§ Work order: A verbatim copy of the lines from the one with "Fiber Connector (75, 2485)" through the final line below is required; print it and nothing else.

§ Supplied data:

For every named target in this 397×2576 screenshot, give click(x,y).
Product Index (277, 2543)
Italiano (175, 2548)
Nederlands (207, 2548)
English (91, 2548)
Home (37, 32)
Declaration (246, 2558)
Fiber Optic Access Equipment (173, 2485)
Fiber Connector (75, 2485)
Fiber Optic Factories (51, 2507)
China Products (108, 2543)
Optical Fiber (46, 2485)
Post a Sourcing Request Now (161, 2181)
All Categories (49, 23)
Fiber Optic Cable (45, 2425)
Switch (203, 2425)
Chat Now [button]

§ Solution to this exercise:
Fiber Connector (75, 2485)
Fiber Optic Factories (51, 2507)
China Products (108, 2543)
Optical Fiber (46, 2485)
Post a Sourcing Request Now (161, 2181)
All Categories (49, 23)
Fiber Optic Cable (45, 2425)
Switch (203, 2425)
Chat Now [button]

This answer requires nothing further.